Third, entrepreneurs looking for a way to put food on the table look at the current state of the commercial database industry and see opportunity. One example is the emergence of real time information services. I document the services I find interesting in my monthly column for Bizmedia’s Information World Review, published in the UK. The commercial database vendors know about these services, and some of the tech savvy people at these companies have the expertise to offer somewhat similar services. The new services from commercial database vendors don’t get the traction that the churning ecosystem of the Internet generates. The pace of innovation is too fast for the commercial vendors. After a couple of tries at creating a more hip Web service, the commercial database vendors stand like a deer in my headlights on Wolf Pen Branch Road. Most of the deer get hit by my neighbors. (I brake for animals. My neighbors just roll forward en route to the new Cuban restaurant or the car wash which still uses humans, not machines to bathe Mercedes and Porsches.)
In this context, the fact that Rupert Murdoch’s pay-for-news plan appeals to five percent of those in a survey sample is no surprise to me. I would wager that Mr. Murdoch is not just surprised. He is probably setting lose survey companies to conduct “more accurate” studies, a practice much in favor at IBM, Microsoft, and Oracle. The irony of this five percent is heighted for me because I read about the five-percent study in the UK newspaper The Guardian. You should read the story “Murdoch’s Digital News Cartel Will Not Persuade People to Pay for Content.”

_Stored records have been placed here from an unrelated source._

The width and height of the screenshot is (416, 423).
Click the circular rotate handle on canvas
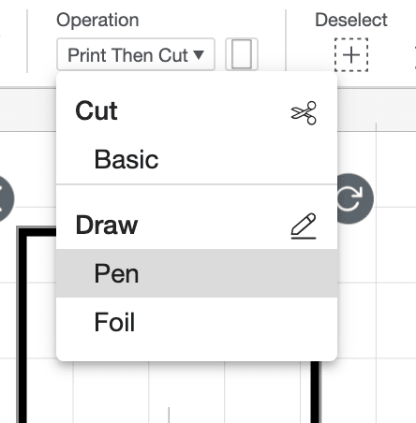point(355,198)
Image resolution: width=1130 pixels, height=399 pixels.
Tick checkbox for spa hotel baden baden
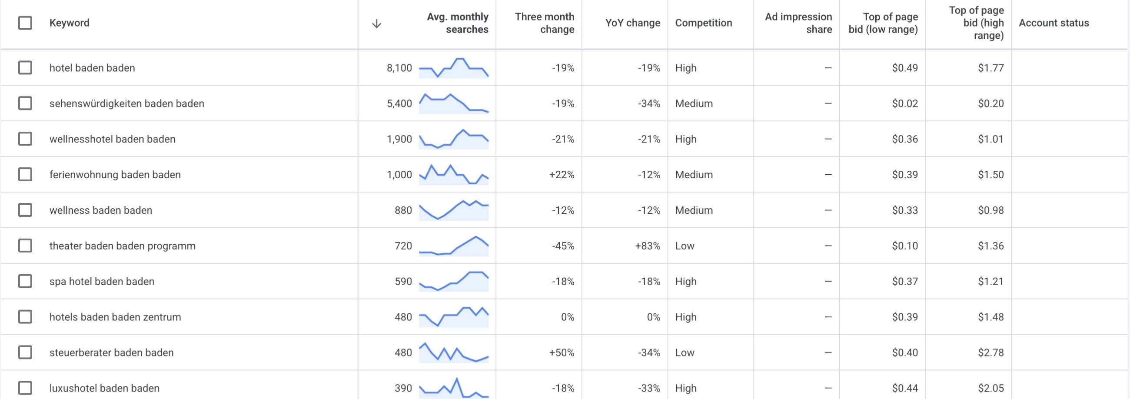click(25, 281)
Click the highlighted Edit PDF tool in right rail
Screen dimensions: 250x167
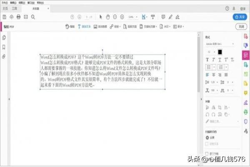pyautogui.click(x=246, y=55)
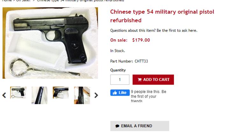Click the Chinese type 54 product title

point(162,16)
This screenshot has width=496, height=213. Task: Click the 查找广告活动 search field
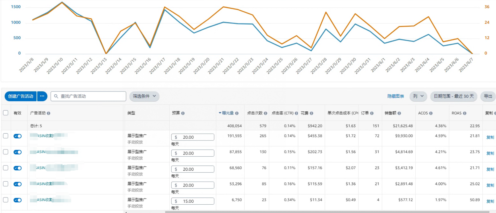88,96
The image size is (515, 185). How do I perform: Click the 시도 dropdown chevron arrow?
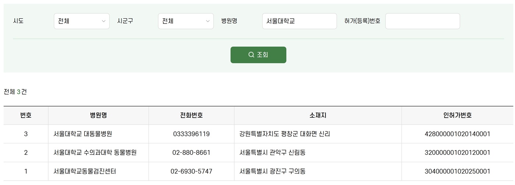pyautogui.click(x=103, y=21)
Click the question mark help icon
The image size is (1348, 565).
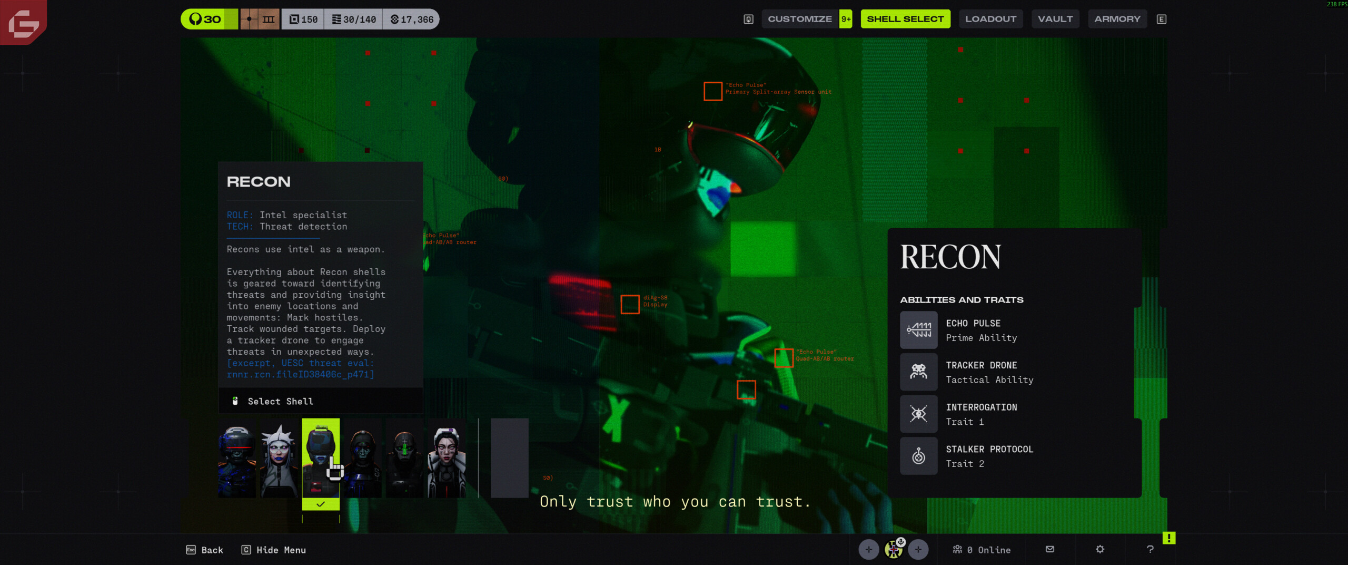pos(1150,549)
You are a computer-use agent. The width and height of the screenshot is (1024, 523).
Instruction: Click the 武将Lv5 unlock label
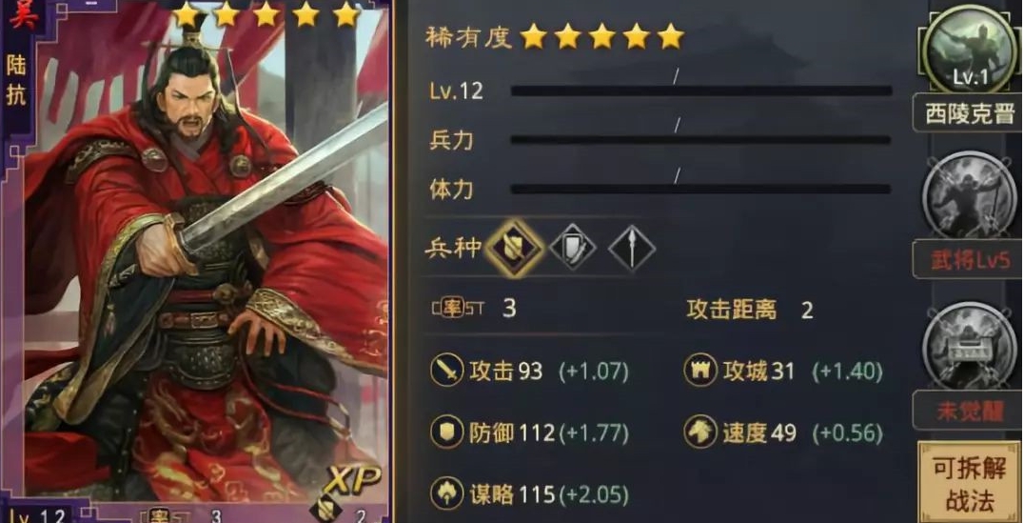coord(969,259)
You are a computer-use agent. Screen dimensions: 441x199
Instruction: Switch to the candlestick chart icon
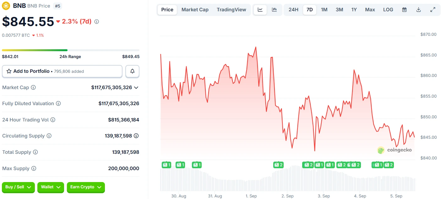(274, 10)
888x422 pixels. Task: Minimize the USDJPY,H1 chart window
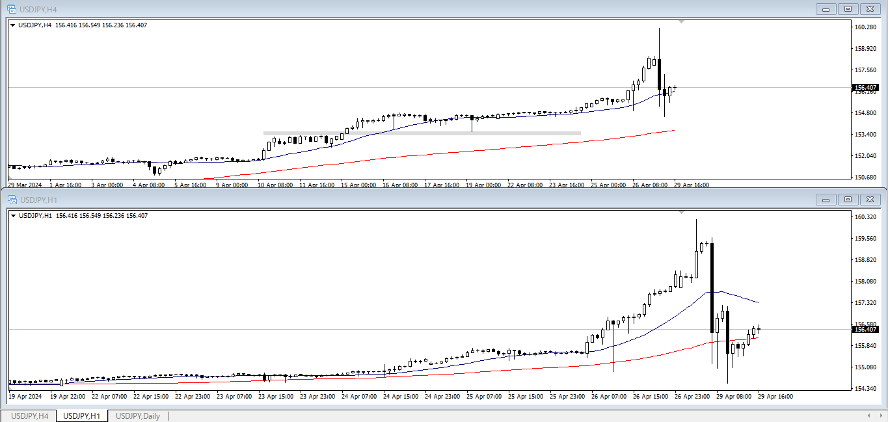[x=827, y=200]
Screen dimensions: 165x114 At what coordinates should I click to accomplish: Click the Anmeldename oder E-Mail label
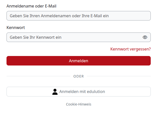[x=31, y=6]
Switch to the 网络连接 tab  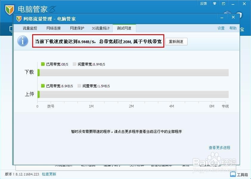(53, 28)

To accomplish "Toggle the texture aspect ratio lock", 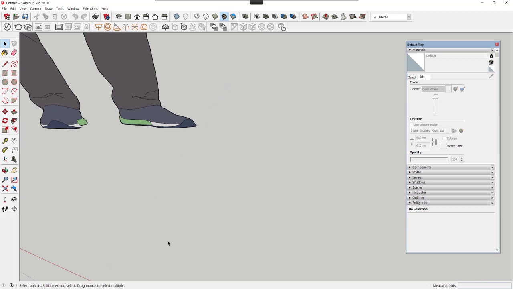I will pyautogui.click(x=435, y=142).
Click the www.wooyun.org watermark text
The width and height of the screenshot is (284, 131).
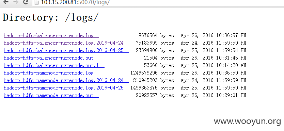[248, 121]
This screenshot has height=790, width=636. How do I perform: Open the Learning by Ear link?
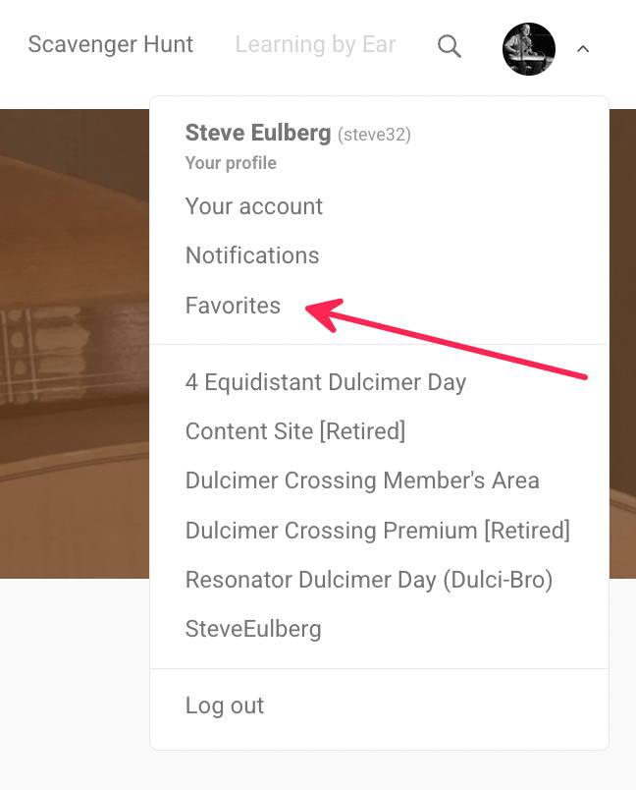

Let me wrap up with three observations:
- Some people will pay for Murdoch content. The problem is that these folks may not be willing to pay enough to keep the enterprise solvent. Other revenue streams will be needed which will lead to the fuzzing and merging of financial information to make it tough to figure out how big a loser this effort really is. A precursor is the handling of the Factiva unit by Dow Jones.
- The 95 percent who won’t pay become a ready made customer base for an entrepreneur who can implement a different business model. I nominate Google to be a player in this ready made market. Others will find a foothold as well. I know one thing. Traditional newspaper companies will have a tough time when these upstarts get their systems in gear.
- The problem is not limited to Mr. Murdoch’s organization. The disruption of the skewed curve is, based on my team’s research, operating across a number of business sectors where analog services are being replaced by digital services.
In short, the 95 – 5 curve is the new Pareto curve. Get used to it.